═══ EXTRACTED ENTRIES

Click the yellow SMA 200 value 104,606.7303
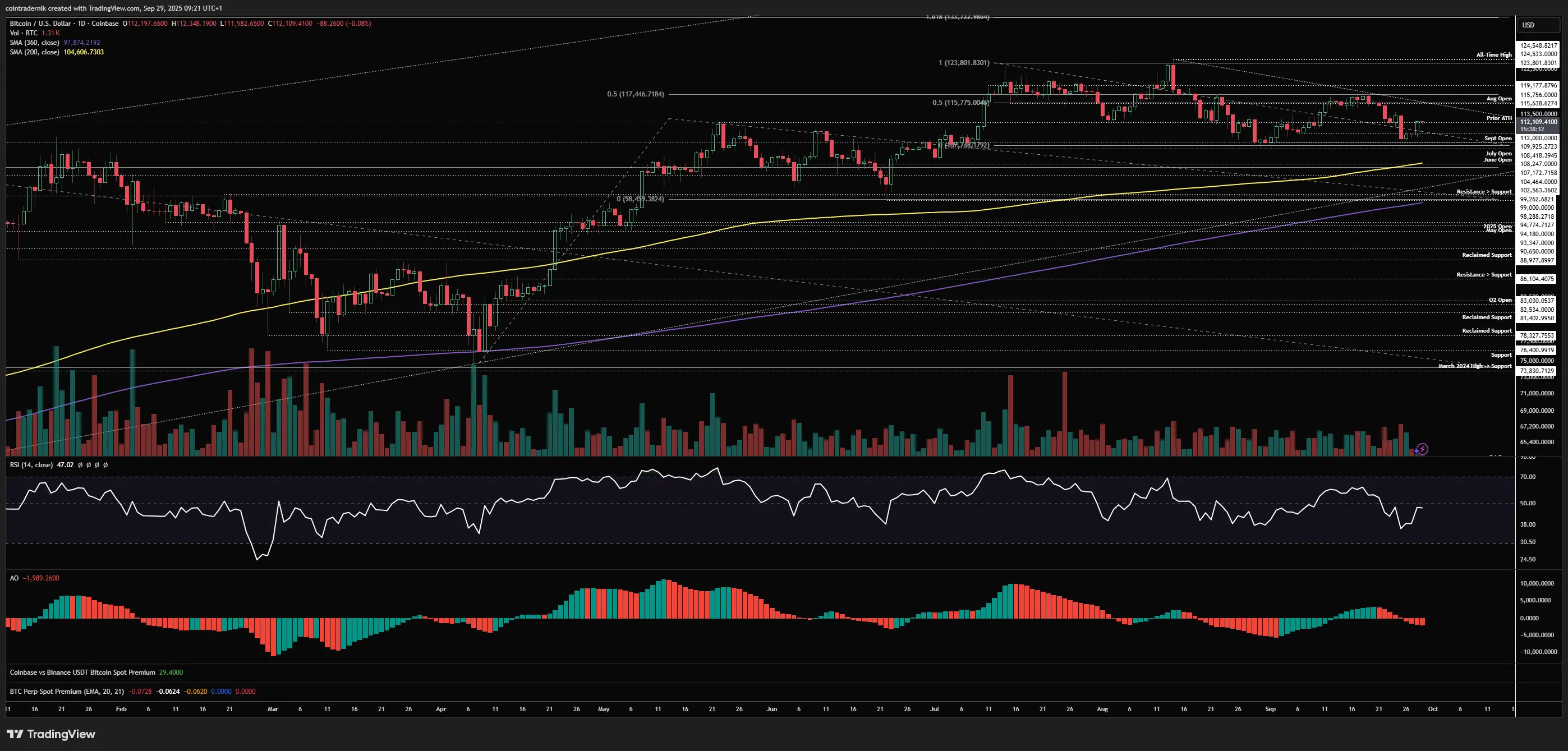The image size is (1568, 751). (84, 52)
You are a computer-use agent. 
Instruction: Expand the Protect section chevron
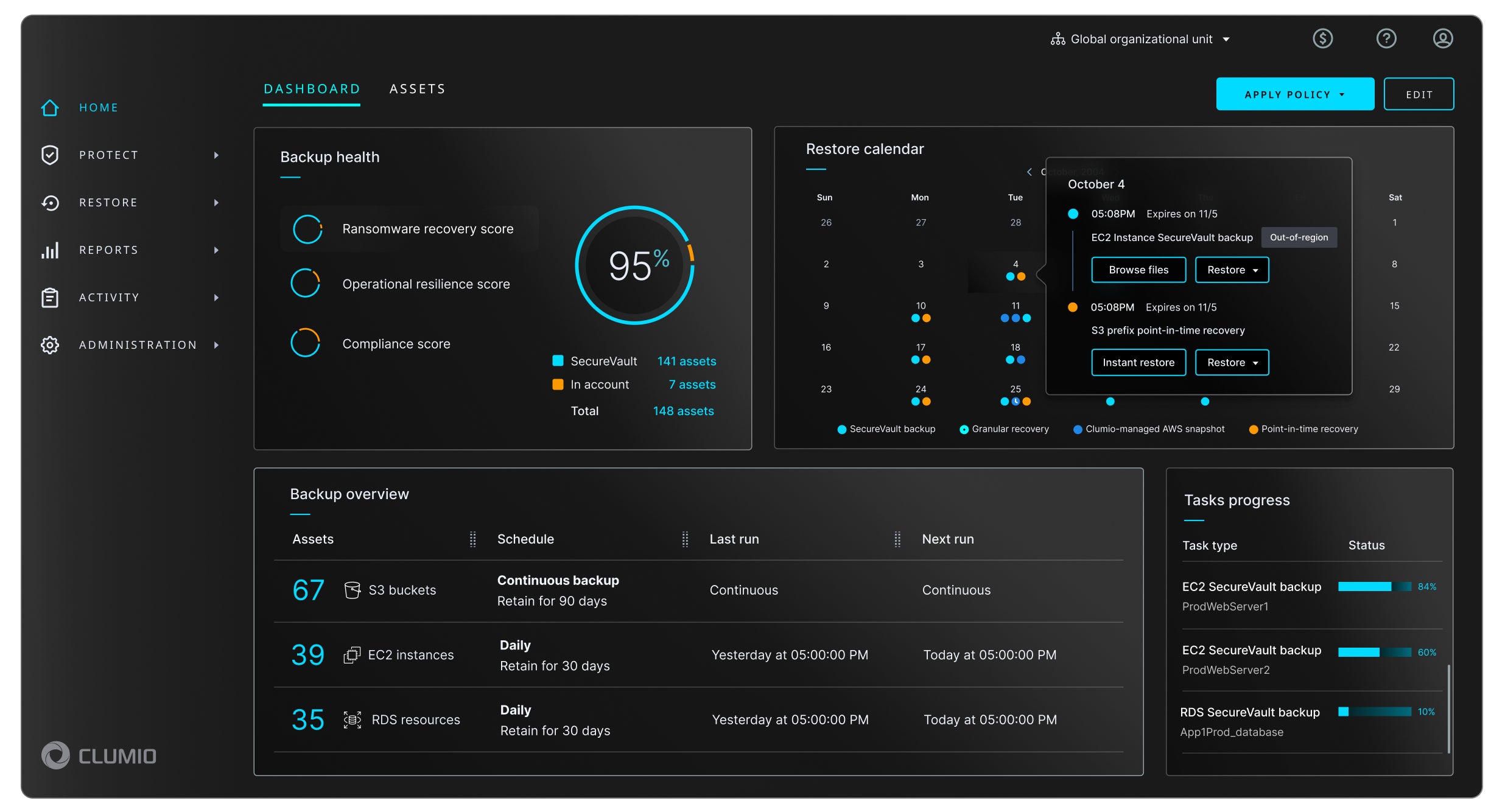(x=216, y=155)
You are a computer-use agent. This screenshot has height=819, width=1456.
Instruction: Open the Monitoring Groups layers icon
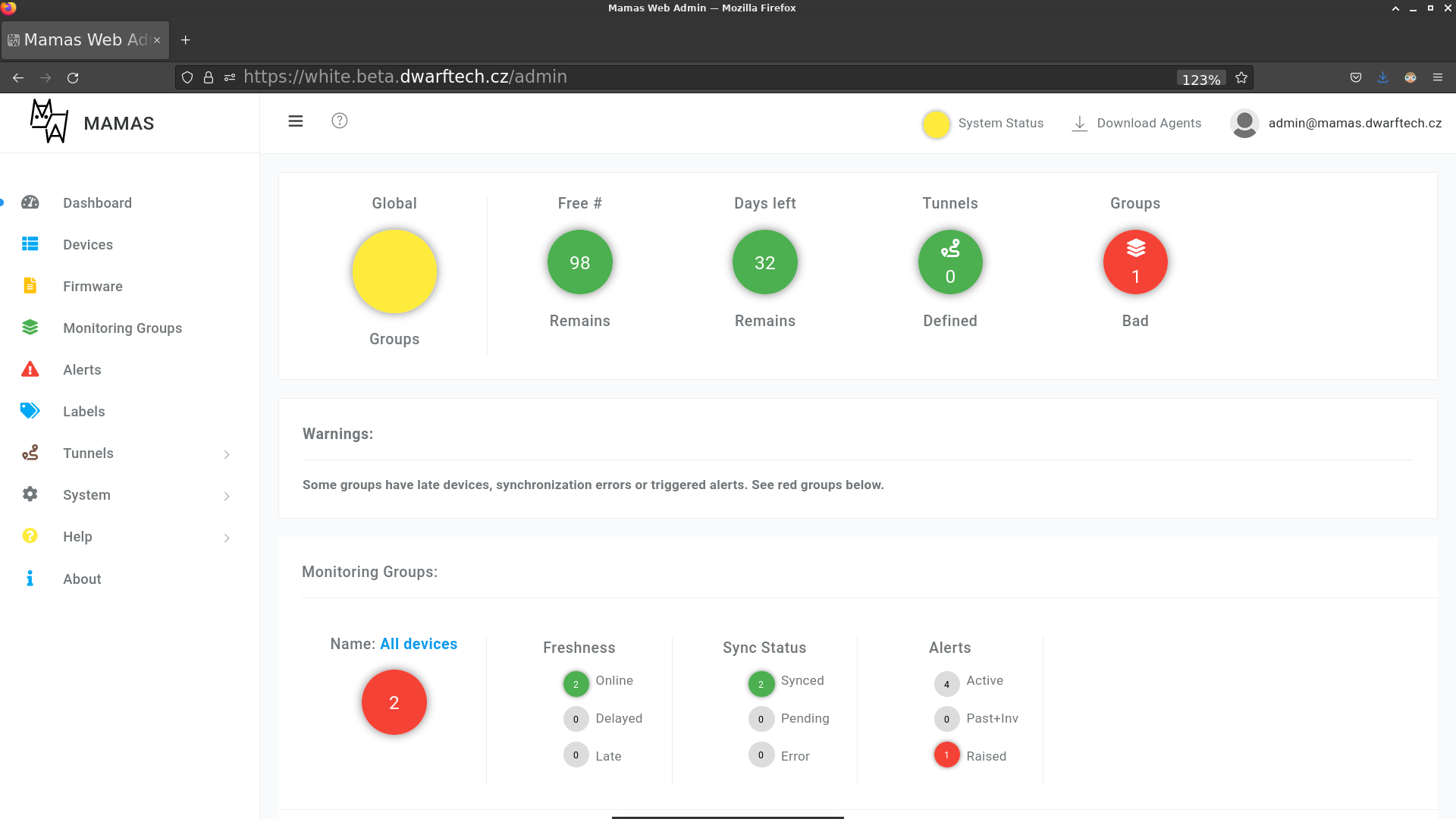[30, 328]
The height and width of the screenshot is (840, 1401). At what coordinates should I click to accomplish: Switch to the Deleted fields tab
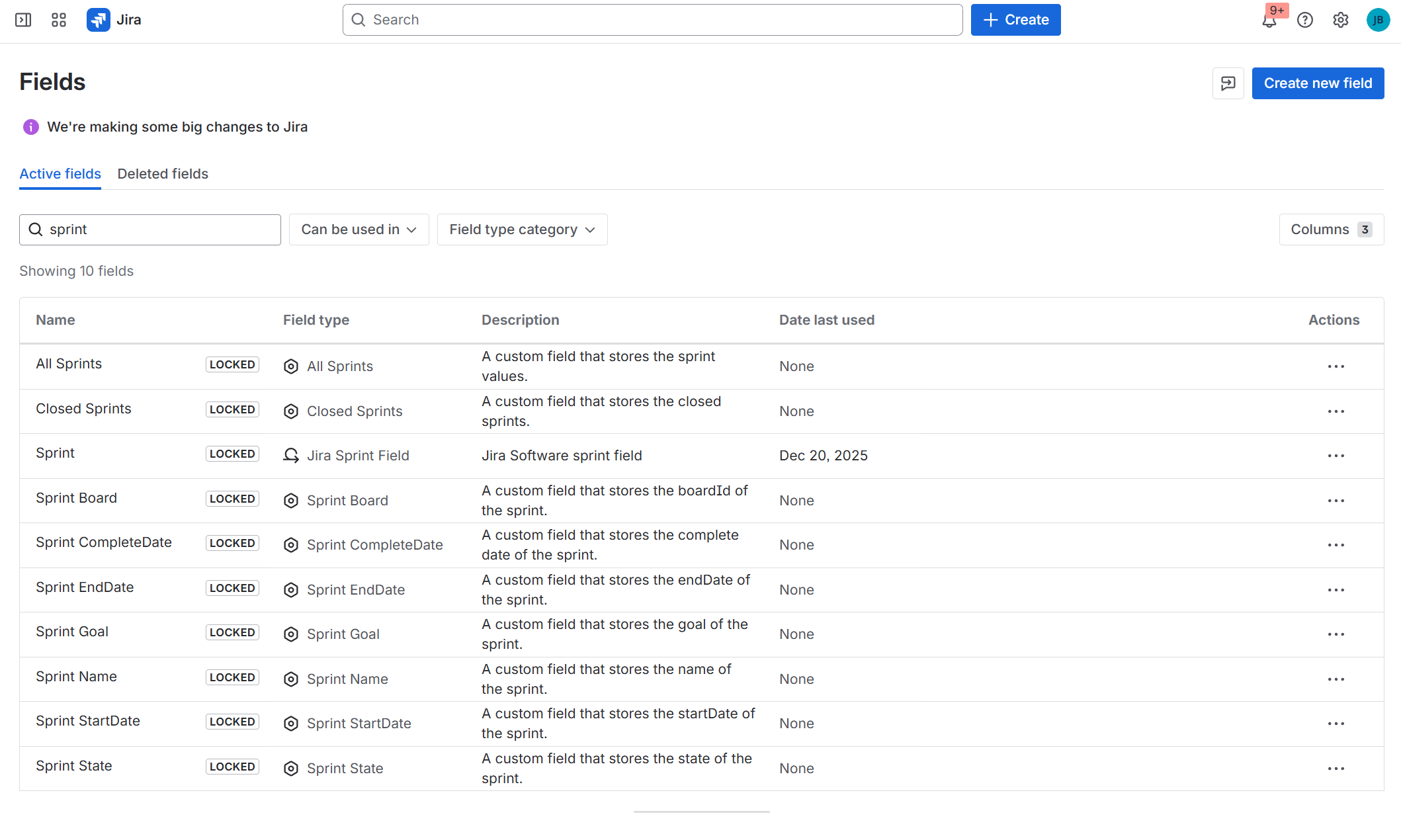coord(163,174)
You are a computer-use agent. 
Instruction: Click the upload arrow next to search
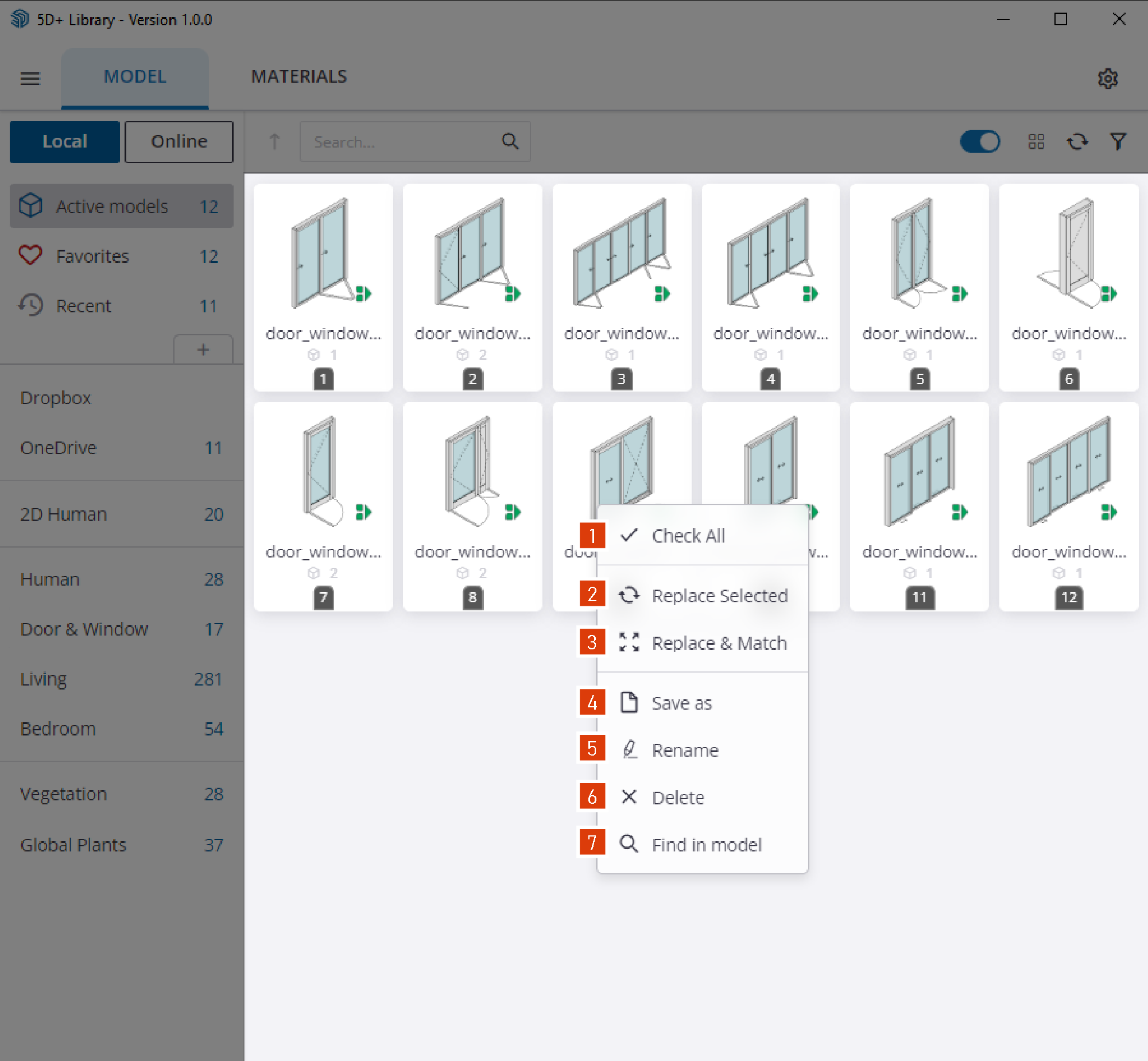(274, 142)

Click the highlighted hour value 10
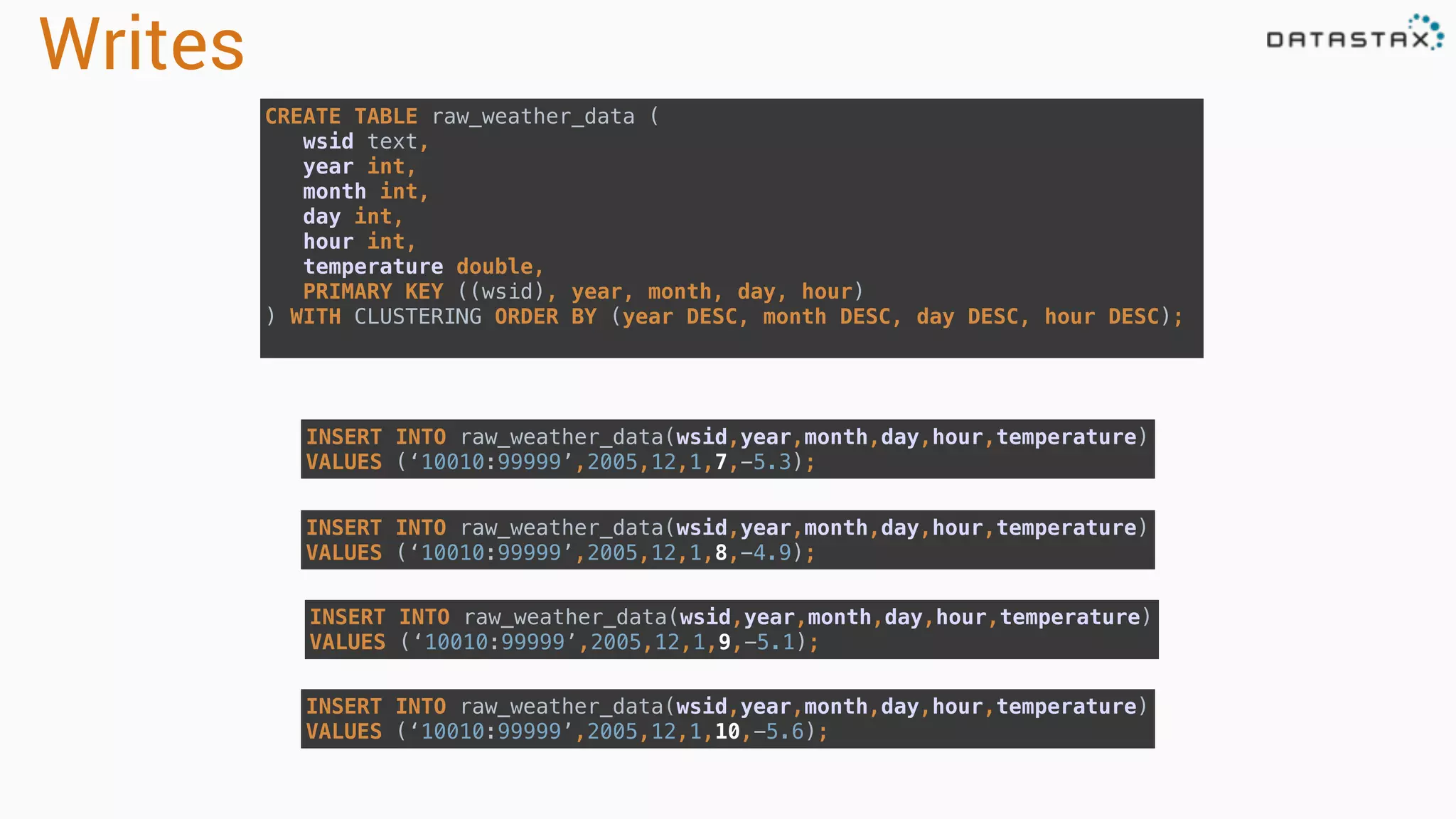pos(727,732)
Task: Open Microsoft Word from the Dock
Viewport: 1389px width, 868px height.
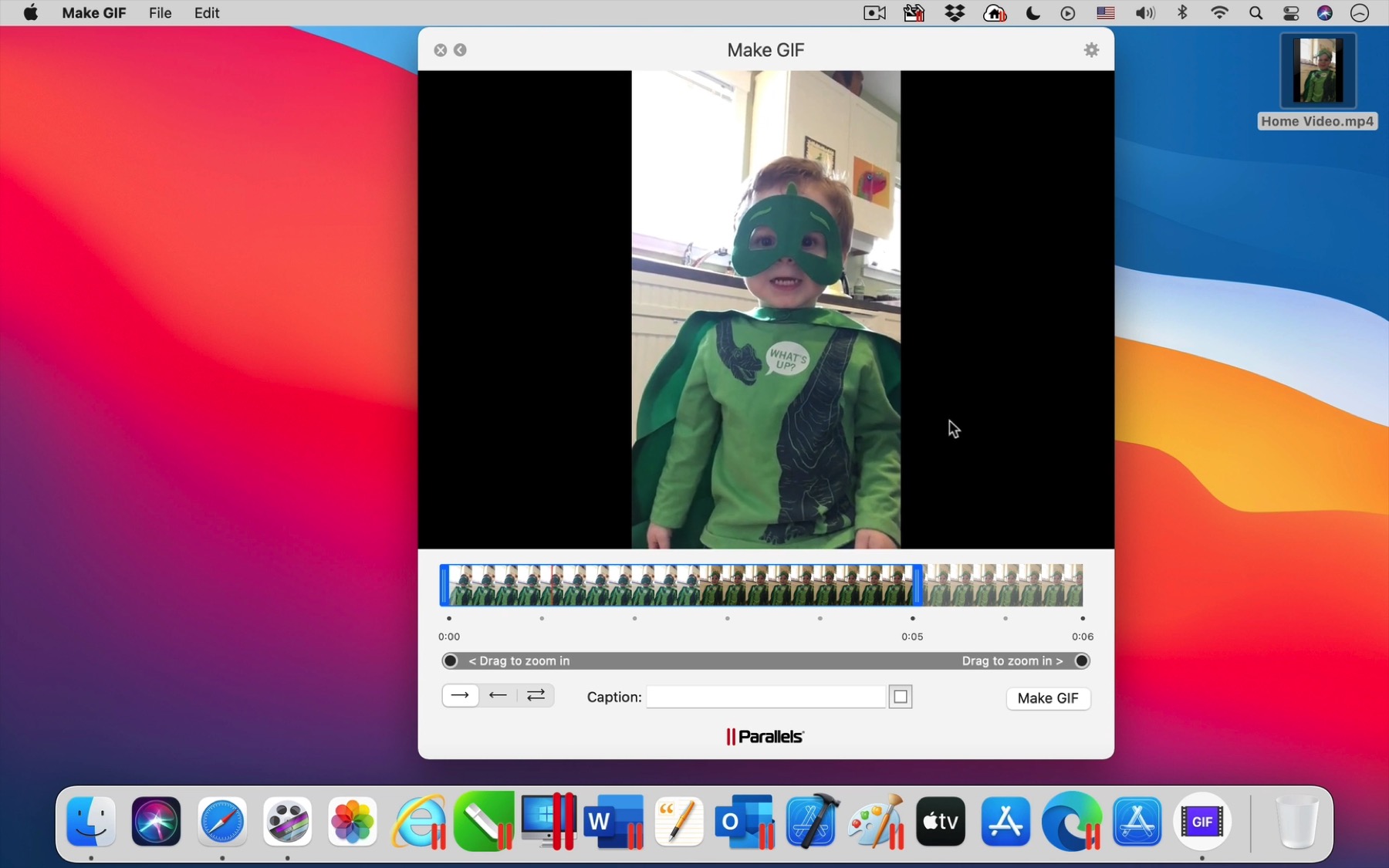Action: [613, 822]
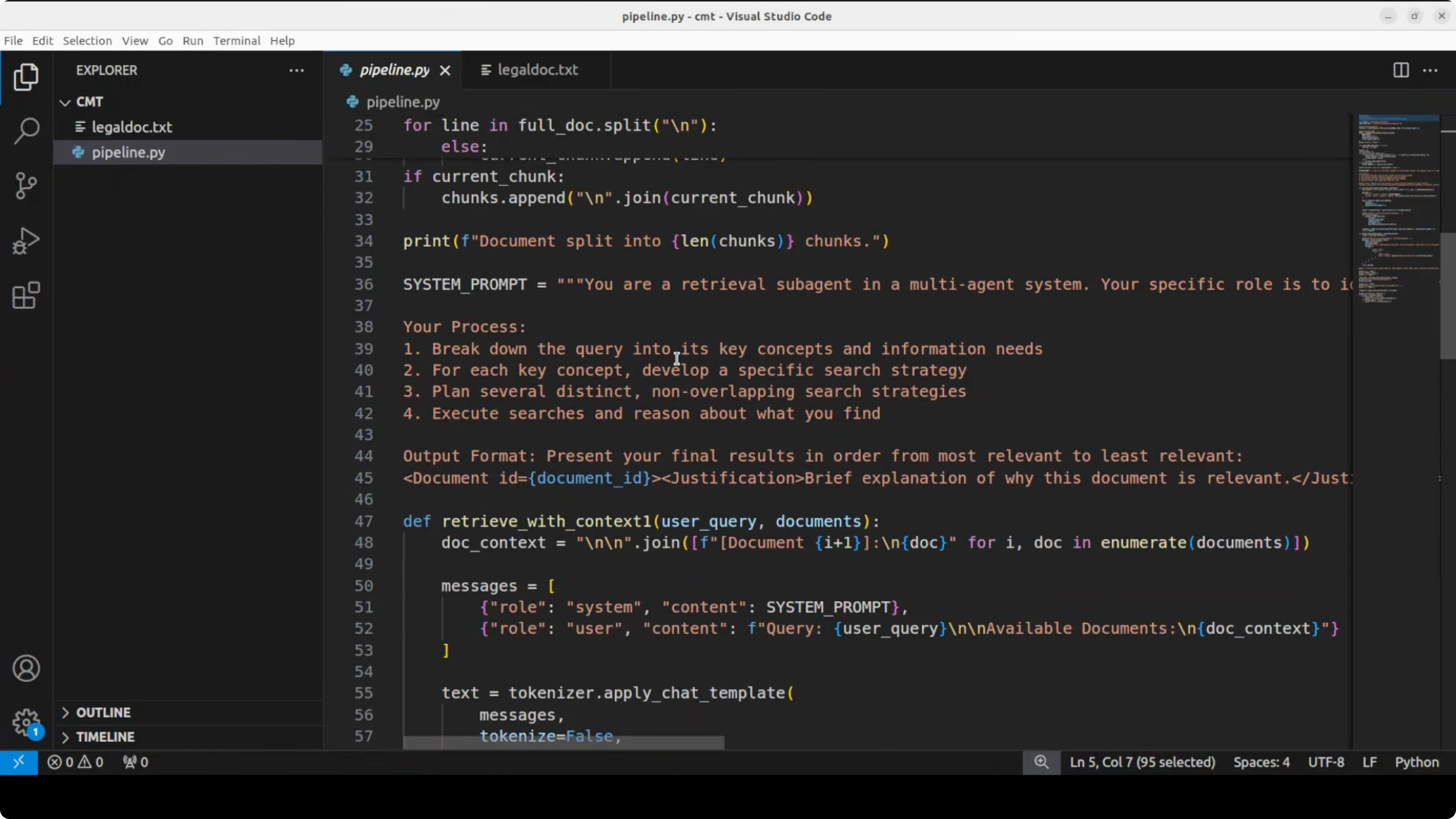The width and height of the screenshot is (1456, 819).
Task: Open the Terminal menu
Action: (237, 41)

══════

### TASK STATEMENT
Without changing a word, transcribe all of the data and omit its images.

### RESULT
Click the yellow SMA 200 value 104,606.7303
The image size is (1568, 751). (84, 52)
You are a computer-use agent. 
Instruction: Expand the Protect section chevron
(x=216, y=155)
You are a computer-use agent. This screenshot has height=819, width=1456.
Instruction: Open the Monitoring Groups layers icon
[30, 328]
The height and width of the screenshot is (840, 1401). At what coordinates should I click to accomplish: Switch to the Deleted fields tab
coord(163,174)
You are a computer-use agent. 
Instruction: Click the upload arrow next to search
(274, 142)

Click the highlighted hour value 10
pos(727,732)
Task: Open Microsoft Word from the Dock
Viewport: 1389px width, 868px height.
Action: [613, 822]
The width and height of the screenshot is (1456, 819).
Task: Open the Terminal menu
Action: (237, 41)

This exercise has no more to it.